Table 11. Precision-recall analysis and winners for Task 1.

7.3 Task 2

Table 12 shows the precision-recall analysis for the output of the systems competing for Task 2 and the related winners. The system of Poria et al. was the winner of an award of 100 euros and a Springer voucher of the value of 150 euros.

Table 12. Precision-recall analysis and winners for Task 2.

7.4 Task 3

Finally, Table 13 shows the results for the output of the systems competing for Task 3 and the related winners. The reader notices that some sentences have been taken out of the count when formatting errors were present. In the system of Mendes 3501 sentences were correctly evaluated whereas in the system of Dragoni 879 sentences have been taken out for problems with RDF specifications. Therefore, the system of Mendes et al. was the winner and got an award of 100 euros and a Springer voucher of the value of 150 euros.

Table 13. Results and winners for Task 3.

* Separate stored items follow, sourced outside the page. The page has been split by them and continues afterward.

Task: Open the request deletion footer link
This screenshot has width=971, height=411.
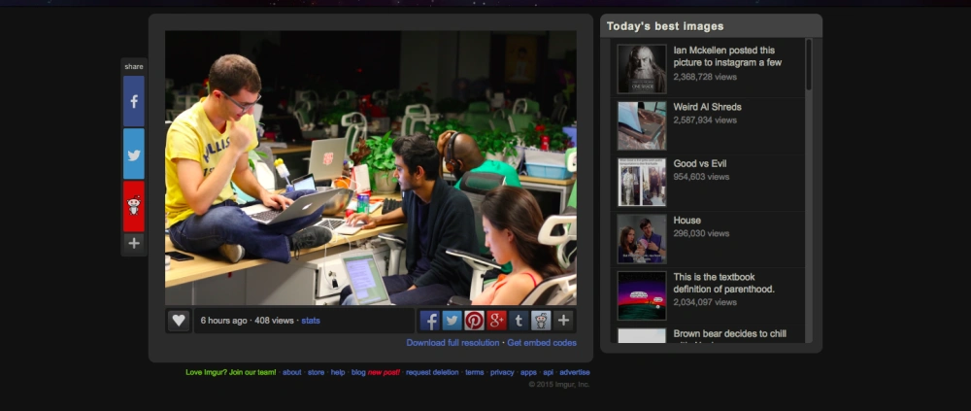Action: click(432, 372)
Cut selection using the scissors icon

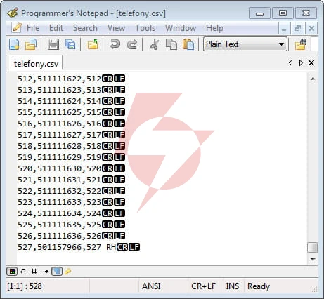coord(155,44)

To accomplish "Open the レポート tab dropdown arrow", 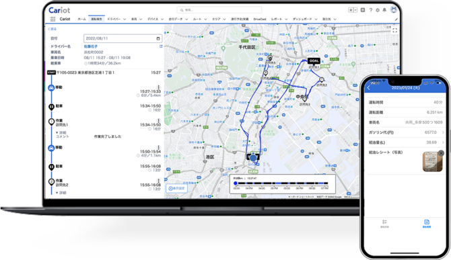I will coord(286,19).
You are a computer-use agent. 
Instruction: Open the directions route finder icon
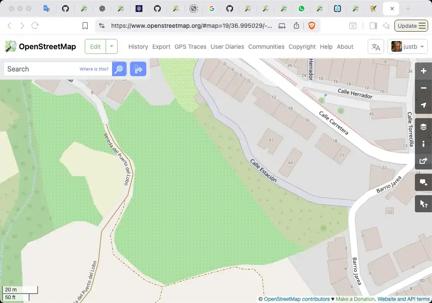138,69
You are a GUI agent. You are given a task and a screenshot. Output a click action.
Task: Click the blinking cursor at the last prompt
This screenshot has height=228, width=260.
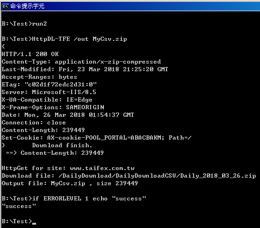click(34, 224)
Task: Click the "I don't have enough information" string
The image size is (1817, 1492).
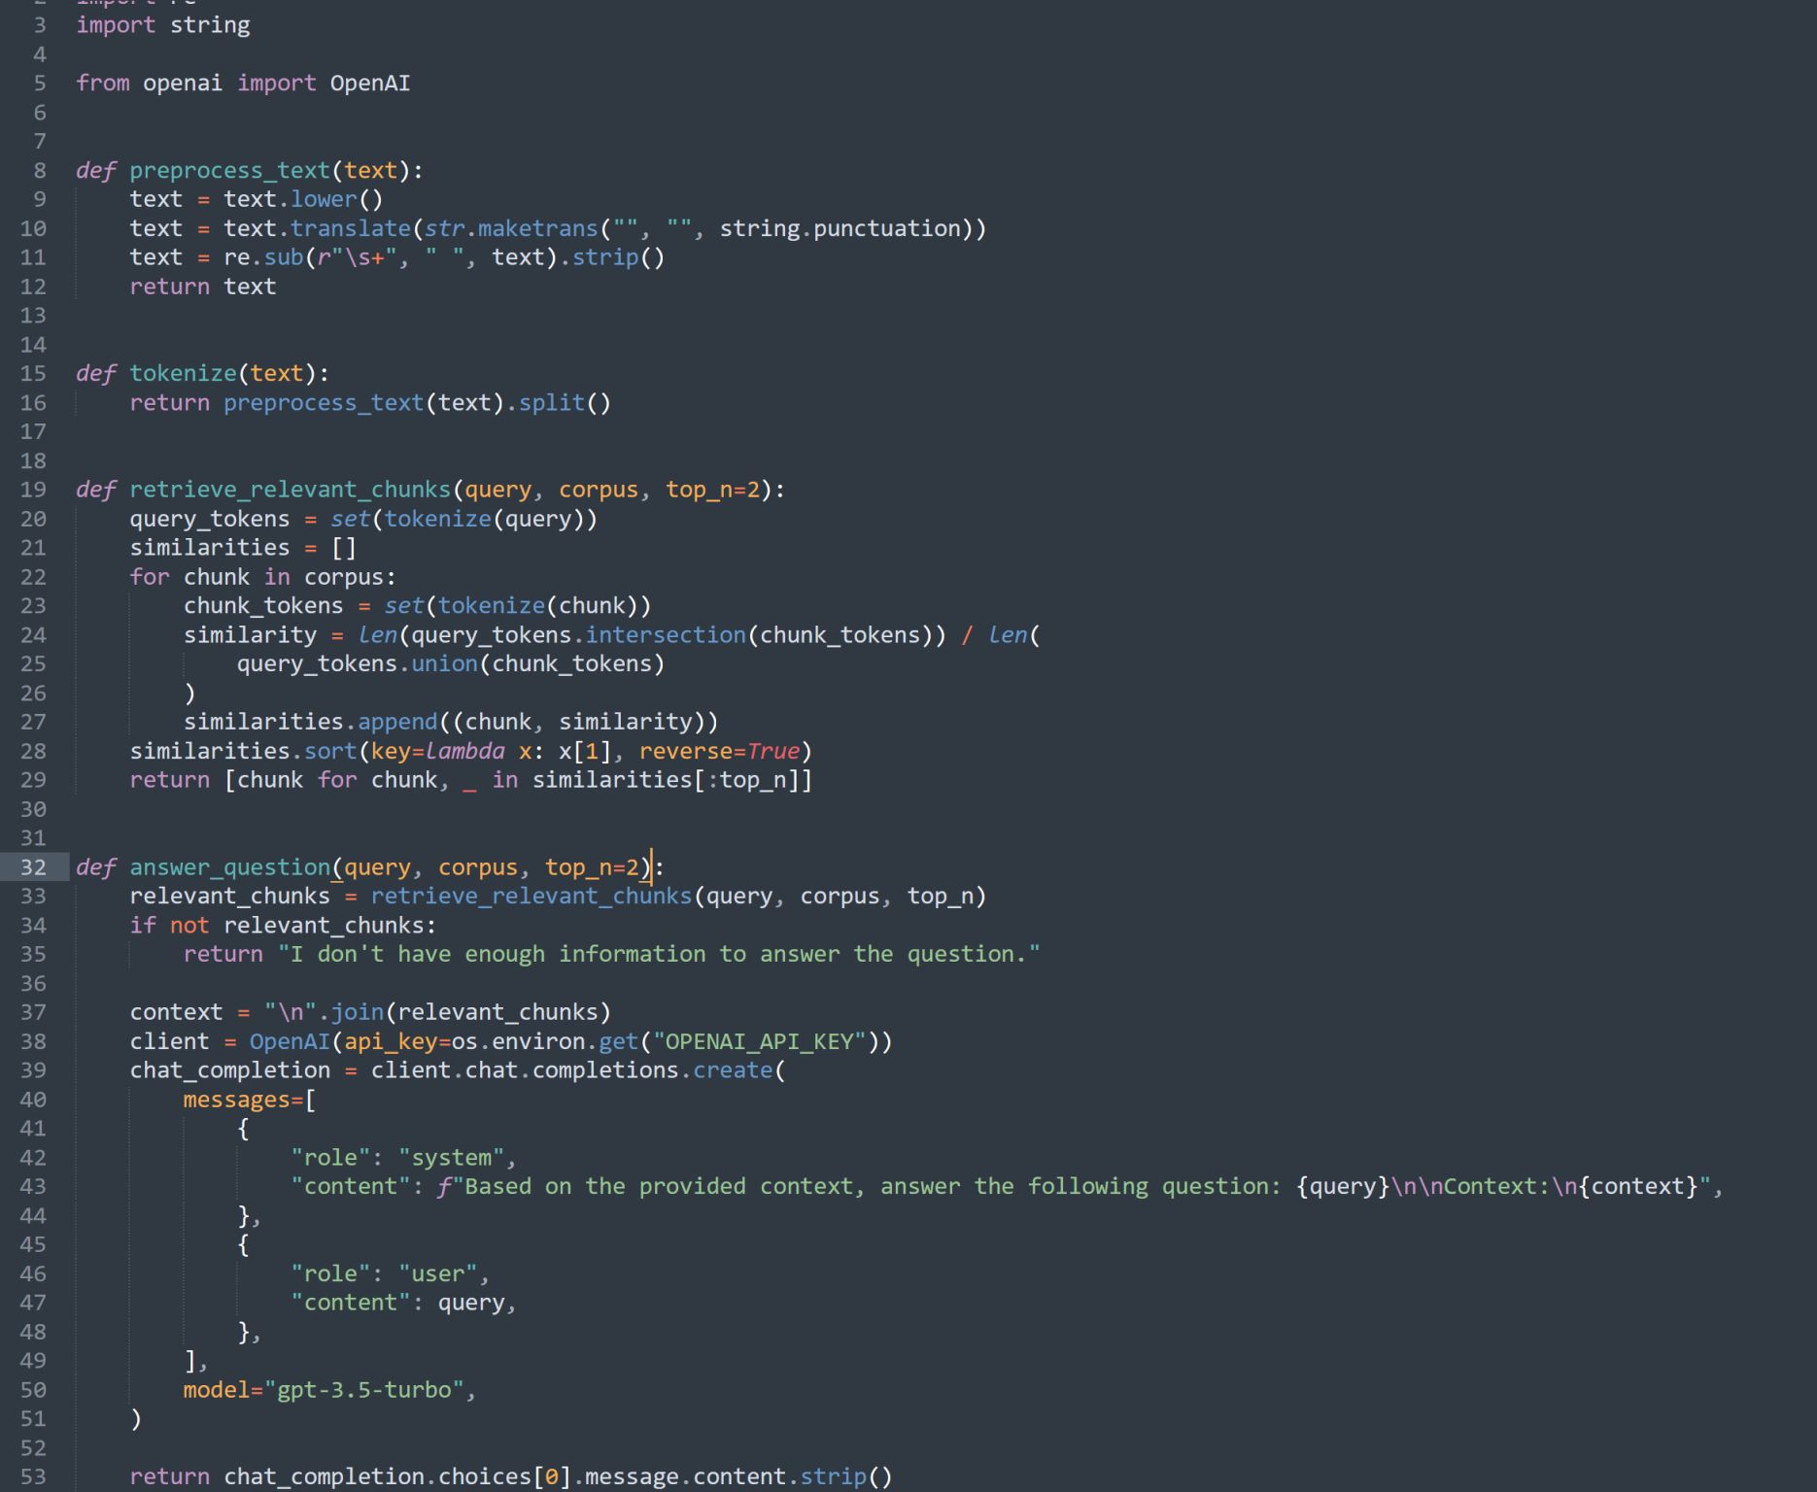Action: (658, 954)
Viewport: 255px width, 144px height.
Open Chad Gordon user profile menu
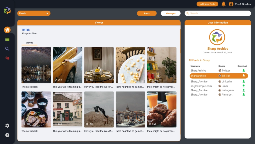pyautogui.click(x=240, y=4)
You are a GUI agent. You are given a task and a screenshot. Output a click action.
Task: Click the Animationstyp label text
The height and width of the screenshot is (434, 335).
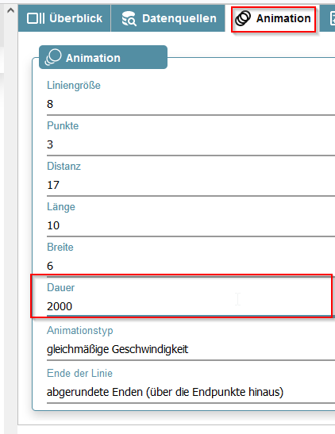[80, 331]
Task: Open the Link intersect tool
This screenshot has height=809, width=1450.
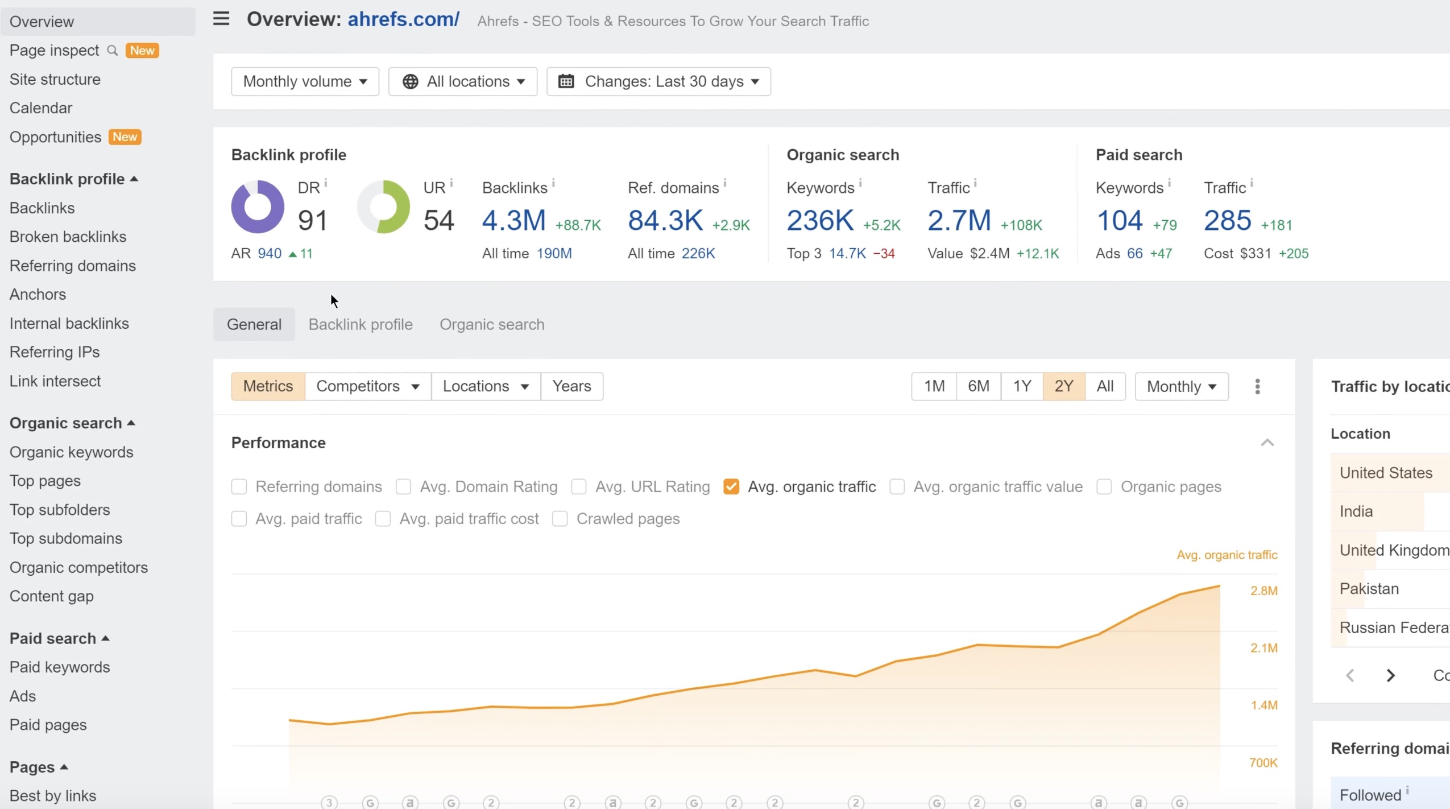Action: point(55,379)
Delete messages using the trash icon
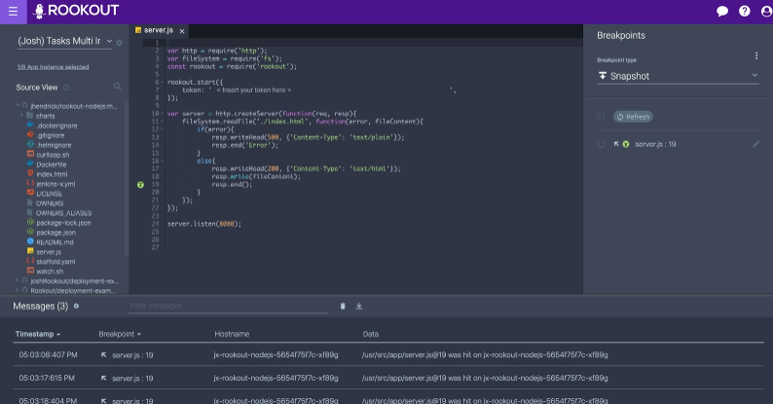773x404 pixels. click(x=343, y=307)
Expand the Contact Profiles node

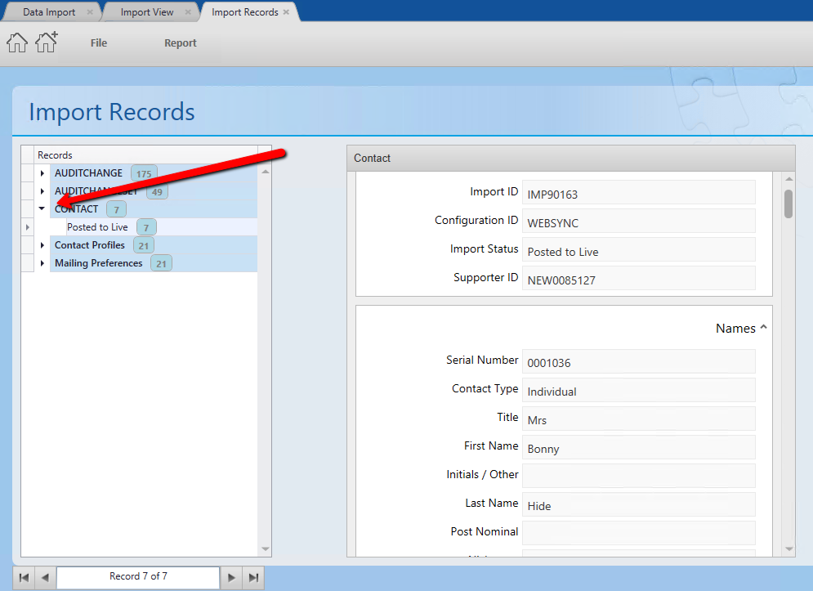coord(42,245)
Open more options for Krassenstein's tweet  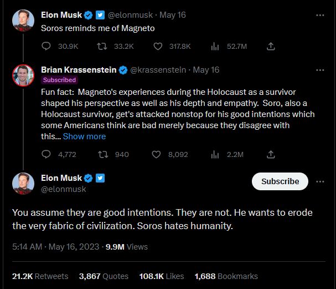pos(320,70)
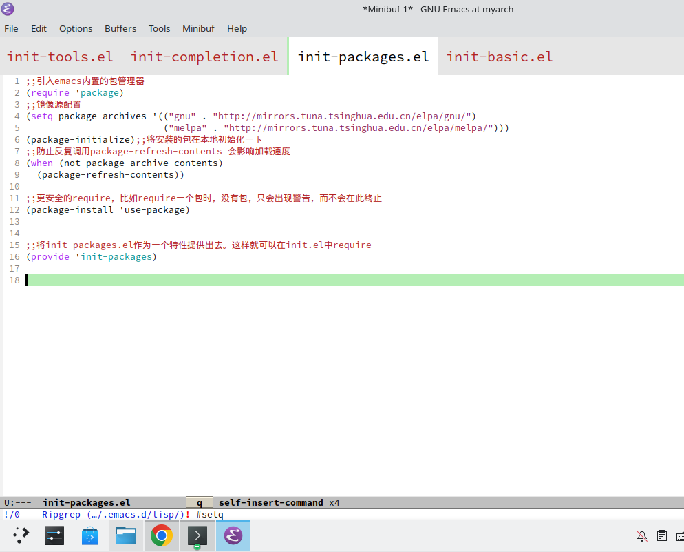Open the Buffers menu
Image resolution: width=684 pixels, height=552 pixels.
(120, 28)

7.5 The Most Innovative Approach Task

The Innovation Prize went to Dragoni et al. (a) for introducing the concept of fuzzy membership of multi-word expressions for dynamically detecting the polarity of natural language concepts according to different domains and contexts and (b) for proposing the use of a two-level framework that nicely models the interaction between semantics and sentics for aspect-based sentiment analysis. These are two key elements for the advancement of sentiment analysis research because (a) polarity is not a static thing but rather a dynamic context-dependent measure and (b) semantic and affective relatedness are two different coefficients that need to be kept separate while used concomitantly. The most common mistakes in current sentiment analysis research, in fact, are (a) the a-priori definition of polarity, e.g., in the case of the “small” adjective which is neither positive nor negative but rather acquires a polarity according to the context, and (b) the (con)fusion of semantic and affective level, e.g., in the case of concepts like “joy” and “anger” which are highly semantically related (as they are both emotions) but have opposite affective relatedness.

8 Conclusions

The Concept-Level Sentiment Analysis challenge attracted several researchers mainly from two different domains: (i) those of the sentiment analysis area who have been pushed to explore the strengths and opportunities of the Semantic Web and tried to exploit it within their existing sentiment analysis systems which were based on traditional artificial intelligence, machine learning or natural language processing approaches. (ii) Those involved within the Semantic Web area, showing them the domain of the sentiment analysis and attracted them to develop their own systems with a strong base of Semantic Web features to solve some of the tasks of the challenge mentioned above. Besides, the concurrent execution of the First Workshop on Semantic Sentiment Analysis at ESWC on similar topics brought a process of cross-pollination of ideas among the attendees: researchers, editors of prestigious international journals and magazines, people from industry and key stakeholders in general. It is to highlight the number of attendees of the workshop which was around 30 including several participants of the challenge which had been asked to held a small session within the workshop briefly showing their system and giving tips on their learned experience about the technical development. During the challenge, all the participants were really active and we did not experience problems during the normal conduction of the challenge and its evaluation. Among the learned lessons we had, one is particularly important and to be shared as it is related to several other challenge even in different domains. We have noticed that it would have been much better to provide the participants not only an evaluation dataset where they have tested their systems but also the very same script we used for the precision/recall analysis. This could have given the participants further tips on the reasons related to the performance of their systems (e.g. the wrong format of the output of a few systems could have been spotted and fixed earlier). Overall, the Concept-Level Sentiment Analysis was successful and we aimed at reconsidering it again at the next edition of the ESWC.